Plaintiffs' motion is untimely under the Court's Rule 16 scheduling order. Rule 16 requires the Court to issue a scheduling order early in the case, which “must limit the time to join other parties, amend the pleadings, complete discovery, and file motions.” Fed.R.Civ.P. 16(b)(3)(A). “By limiting the time for amendments, the rule is designed to offer a measure of certainty in pretrial proceedings, ensuring that at some point both the parties and the pleadings will be fixed.” Parker v. Columbia Pictures Indus., 204 F.3d 326, 339-40 (2d Cir. 2000) (quotations omitted). “Where, as here, a scheduling order governs amendments to the complaint, the Second Circuit has held that the lenient standard under Rule 15(a) or Rule 21 must be balanced against the requirement under Rule 16(b) that the Court's scheduling order shall not be modified except upon a showing of good cause.” Mason Tenders Dist. Council of Greater N.Y. v. Phase Constr. Servs., Inc., 318 F.R.D. 28, 36 (S.D.N.Y. 2016) (citing Holmes v. Grubman, 568 F.3d 329, 334-35 (2d Cir. 2009)); see also Fed. R. Civ. P. 16(b). In other words, “the Rule 16(b) standard controls any decisions to alter a scheduling order for purposes of making pleading amendments and it must be satisfied before determining whether an amendment should be permitted under Rule 15.” 6A Charles Alan Wright & Arthur R. Miller et al., Federal Practice & Procedure § 1522.2 (3d ed. 2021). “It is still possible for the plaintiff to amend the complaint after such a [scheduling order] deadline, but the plaintiff may do so only [upon] a showing of the ‘good cause' that is required to modify a scheduling order under Rule 16(b)(4).” Sacerdote, 9 F.4th at 115. “Under Rule 16(b) . . . the mere absence of prejudice, bad faith, futility, or similar factors is not sufficient to constitute good cause.” CSX Transp., Inc. v. Emjay Env't Recycling, Ltd., No. 12-CV-1865, 2013 WL 12329546, at *2 (E.D.N.Y. Sept. 18, 2013) (quotations omitted).
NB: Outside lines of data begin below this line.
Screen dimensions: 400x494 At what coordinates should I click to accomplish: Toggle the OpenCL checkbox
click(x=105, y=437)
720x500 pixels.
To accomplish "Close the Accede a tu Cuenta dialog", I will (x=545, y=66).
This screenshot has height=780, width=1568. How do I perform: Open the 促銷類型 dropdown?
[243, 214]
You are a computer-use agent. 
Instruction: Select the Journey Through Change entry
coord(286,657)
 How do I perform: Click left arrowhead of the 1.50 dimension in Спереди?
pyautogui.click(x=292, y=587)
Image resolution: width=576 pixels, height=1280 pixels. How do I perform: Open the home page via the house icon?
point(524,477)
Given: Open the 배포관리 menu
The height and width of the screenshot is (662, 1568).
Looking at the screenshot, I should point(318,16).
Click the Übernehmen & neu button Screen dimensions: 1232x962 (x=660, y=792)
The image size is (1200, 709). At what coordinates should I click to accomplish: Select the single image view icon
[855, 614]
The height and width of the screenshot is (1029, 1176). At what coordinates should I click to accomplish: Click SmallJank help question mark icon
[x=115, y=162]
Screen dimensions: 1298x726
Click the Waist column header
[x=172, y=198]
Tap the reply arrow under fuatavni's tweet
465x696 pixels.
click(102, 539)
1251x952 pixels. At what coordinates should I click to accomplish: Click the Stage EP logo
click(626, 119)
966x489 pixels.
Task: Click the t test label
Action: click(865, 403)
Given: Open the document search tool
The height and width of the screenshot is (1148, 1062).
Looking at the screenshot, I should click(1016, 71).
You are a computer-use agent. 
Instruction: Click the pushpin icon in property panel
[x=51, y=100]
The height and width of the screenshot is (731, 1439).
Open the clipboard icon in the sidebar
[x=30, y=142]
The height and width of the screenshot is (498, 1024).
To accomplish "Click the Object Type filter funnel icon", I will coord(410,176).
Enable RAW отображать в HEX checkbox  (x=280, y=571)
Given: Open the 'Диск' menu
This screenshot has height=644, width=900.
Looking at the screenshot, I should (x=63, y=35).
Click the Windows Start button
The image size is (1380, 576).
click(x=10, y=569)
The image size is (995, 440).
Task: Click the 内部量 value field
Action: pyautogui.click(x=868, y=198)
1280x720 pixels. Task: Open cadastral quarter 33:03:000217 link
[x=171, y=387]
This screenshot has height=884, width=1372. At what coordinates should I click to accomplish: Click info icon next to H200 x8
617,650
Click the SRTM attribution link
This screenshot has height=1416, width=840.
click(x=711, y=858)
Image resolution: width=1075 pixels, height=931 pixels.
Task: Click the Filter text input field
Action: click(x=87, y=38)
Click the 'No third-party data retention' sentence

The deadline to amend the pleadings to join additional parties was July 30, 2021. The first time Plaintiffs expressed to the Court an intention to file a Second Amended Complaint was on November 7, 2022, over one year after the deadline to amend had passed, nearly five months after the completion of fact discovery, and several weeks after the parties commenced class certification motion practice.

The consequence for failing to file before the Rule 16 deadline is that, absent good cause, the addition of new parties is precluded. “Good cause in this context depends on the diligence of the moving party, and, to satisfy the standard, the movant must demonstrate that it has been diligent in its effort to meet the Court's deadlines.” CSX Transp., Inc., 2013 WL 12329546, at *3. “To satisfy the good cause standard the party must show that, despite its having exercised diligence, the applicable deadline could not have been reasonably met.” Enzymotec Ltd. V. NBTY, Inc., 754 F.Supp.2d 527, 536 (E.D.N.Y. 2010) (quotations omitted). And “[g]ood cause requires a showing that the delay ‘stemmed from any mistake, excusable neglect, or any other factor which might understandably account for failure of counsel to undertake or comply with the Scheduling Order.'” Jipeng Du v. Wan Sang Chow, No. 18-CV-1692, 2019 WL 3767536, at *3 (E.D.N.Y. Aug. 9, 2019) (quoting Eberle v. Town of Southampton, 985 F.Supp.2d 344, 347 (E.D.N.Y. 2013)). To that end, “the good cause standard is not satisfied when the proposed amendment rests on information that the party knew, or should have known, in advance of the deadline.” Enzymotec, 754 F.Supp.2d at 536 (quotations omitted).

Defendants spend a significant amount of time in their brief discussing Plaintiffs' lack of diligence and “dilatory conduct” more generally in complying with their discovery obligations. (See Defs.' Mem. in Opp'n (“Defs. Mem.”), Dkt. No. 127 at 1, 10-15). That discussion is irrelevant. The inquiry here is far narrower; it concerns whether Plaintiffs were diligent in seeking amendment, and not whether they were diligent throughout the course of discovery or the case as a whole.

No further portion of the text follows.